The chapter stays neutral on tag semantics — no `TagKind` enum, no marker
parsing. The philosophy (from building-nostr) is clear: the meaning of a
tag depends on the event's kind, and a generic type that tries to know
better is almost always wrong.
## Chapter Outline
1. **Opening framing.** Tags are the structured half of events. Lists of
lists of strings, not maps, because ordering matters and keys repeat.
Single-letter tags are indexed by relays and filterable via `#e`, `#p`,
etc.
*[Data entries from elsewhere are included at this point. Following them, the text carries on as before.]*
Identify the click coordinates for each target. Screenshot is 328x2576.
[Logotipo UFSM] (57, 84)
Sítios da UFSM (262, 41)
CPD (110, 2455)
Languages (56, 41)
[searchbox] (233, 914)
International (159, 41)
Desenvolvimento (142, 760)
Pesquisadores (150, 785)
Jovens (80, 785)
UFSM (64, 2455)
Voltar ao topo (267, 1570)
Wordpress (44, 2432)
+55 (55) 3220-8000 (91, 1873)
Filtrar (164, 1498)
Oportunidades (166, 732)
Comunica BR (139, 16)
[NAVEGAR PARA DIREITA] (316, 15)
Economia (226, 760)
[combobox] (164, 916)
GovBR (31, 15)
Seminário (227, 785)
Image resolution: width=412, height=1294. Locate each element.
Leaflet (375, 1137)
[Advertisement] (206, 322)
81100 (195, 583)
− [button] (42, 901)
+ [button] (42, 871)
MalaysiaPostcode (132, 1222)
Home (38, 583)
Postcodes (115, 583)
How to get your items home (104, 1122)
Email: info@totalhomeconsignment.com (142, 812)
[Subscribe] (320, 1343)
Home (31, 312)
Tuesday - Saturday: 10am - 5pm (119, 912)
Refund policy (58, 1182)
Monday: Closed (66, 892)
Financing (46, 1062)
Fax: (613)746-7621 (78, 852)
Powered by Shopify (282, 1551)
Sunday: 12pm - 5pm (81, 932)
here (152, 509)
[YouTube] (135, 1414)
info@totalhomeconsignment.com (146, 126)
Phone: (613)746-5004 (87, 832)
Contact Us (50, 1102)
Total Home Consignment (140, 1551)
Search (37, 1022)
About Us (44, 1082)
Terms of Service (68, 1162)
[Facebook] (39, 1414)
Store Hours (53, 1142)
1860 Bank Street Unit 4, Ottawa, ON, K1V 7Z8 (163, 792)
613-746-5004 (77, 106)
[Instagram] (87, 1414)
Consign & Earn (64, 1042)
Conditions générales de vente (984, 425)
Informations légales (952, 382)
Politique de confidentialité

Multi-character tags live in the same array but aren't indexed.
Point out that tag semantics depend on event kind — this type stays
neutral.
2. **The module.** Register `tags` in `lib.rs`, imports, `use` of
`PublicKey`.
3. **The `Tag` type.** `pub struct Tag(pub Vec<String>)`, tuple struct with
transparent serde. `Tag::new(name, values)` constructor.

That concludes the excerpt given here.